La méthode est toujours la même. Sako et Daniel, via un ou deux intermédiaires, recrutent une mule pour un séjour à Los Angeles. Les deux hommes sont du voyage, parfois dans le même avion à l’aller comme au retour. Daniel se charge d’aller chercher la drogue auprès d’un dealer mexicain, grâce à l’aide d’un sans-abri américain prénommé Luc. Ils s’équipent de matériel, une balance, des gants, une machine pour mettre sous vide.

C’est Sako, habile de ses mains, qui se charge de démonter et remonter les enceintes une fois la drogue insérée. Les “boombox” sont ensuite livrés à l’hôtel de la mule chargée du rapatriement. A chaque mule, chaque intermédiaire, on promet cinq, dix, jusqu’à vingt millions de francs de rétribution. Sako les rassure en leur promettant que c’est du “sûr à 100%”, il évoque même la présence d’un complice parmi les douaniers de l’aéroport.

Des roulottes et des travaux pour blanchir l’argent

La dernière appelée à la barre est une jeune femme cheffe d’entreprise à Paea. A la tête d’une garderie, de plusieurs roulottes puis d’un restaurant, elle est celle, selon des témoignages, qui propose puis finance la première importation de novembre 2018 en remettant à Daniel, son beau frère, près de 20 000 US dollars.

2,9 kilos passeront alors à travers les trop grosses mailles du filet. Le frère de la jeune femme est celui que l’on désigne comme la mule de ce premier voyage. Il nie la totalité des faits. Daniel a beau dire qu’il a laissé un colis à son nom à l’accueil d’un hôtel, ça n’est pas lui dit-il, indiquant que beaucoup de Tahitiens s’appellent comme lui. Aux nombreuses questions des magistrats, “Je ne sais pas” est son unique réponse.

Sans emploi depuis près de dix ans, l’impressionnant amateur de MMA dit gagner de l’argent grâce aux combats de coqs et au kikiri. Quelques minutes auparavant, un recruteur a lui aussi annoncé gagner parfois jusqu’à deux millions de francs au kikiri pour justifier de son train de vie. Le président du tribunal ironise alors sur le nombre inouï de gagnants au jeu de hasard chez les amis de la meth.

-- CONSIGNES --
**a.** Résumez en deux phrases l'extrait consacré au trafic de drogue depuis Los Angeles.
**b.** Transcrivez fidèlement le passage du texte source qui s'ouvre sur les mots « La dernière appelée » et se clôt sur « son unique réponse. ».
Les données qui suivent n'interviennent en rien dans ces consignes.

-- DONNÉES --

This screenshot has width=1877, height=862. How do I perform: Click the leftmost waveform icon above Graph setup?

* * *

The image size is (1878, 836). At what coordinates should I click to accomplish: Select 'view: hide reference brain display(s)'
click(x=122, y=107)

-- CORRIGÉ PROPOSÉ --
**a.** Sako et Daniel recrutaient des mules pour rapporter de Los Angeles de la drogue que Sako dissimulait dans des enceintes, en leur promettant des millions de francs et une opération « sûre à 100% ». À l'audience, une cheffe d'entreprise de Paea est présentée comme ayant financé la première importation de novembre 2018, tandis que son frère, désigné comme la mule de ce voyage, nie tout et répond seulement « Je ne sais pas ».

**b.**
La dernière appelée à la barre est une jeune femme cheffe d’entreprise à Paea. A la tête d’une garderie, de plusieurs roulottes puis d’un restaurant, elle est celle, selon des témoignages, qui propose puis finance la première importation de novembre 2018 en remettant à Daniel, son beau frère, près de 20 000 US dollars.

2,9 kilos passeront alors à travers les trop grosses mailles du filet. Le frère de la jeune femme est celui que l’on désigne comme la mule de ce premier voyage. Il nie la totalité des faits. Daniel a beau dire qu’il a laissé un colis à son nom à l’accueil d’un hôtel, ça n’est pas lui dit-il, indiquant que beaucoup de Tahitiens s’appellent comme lui. Aux nombreuses questions des magistrats, “Je ne sais pas” est son unique réponse.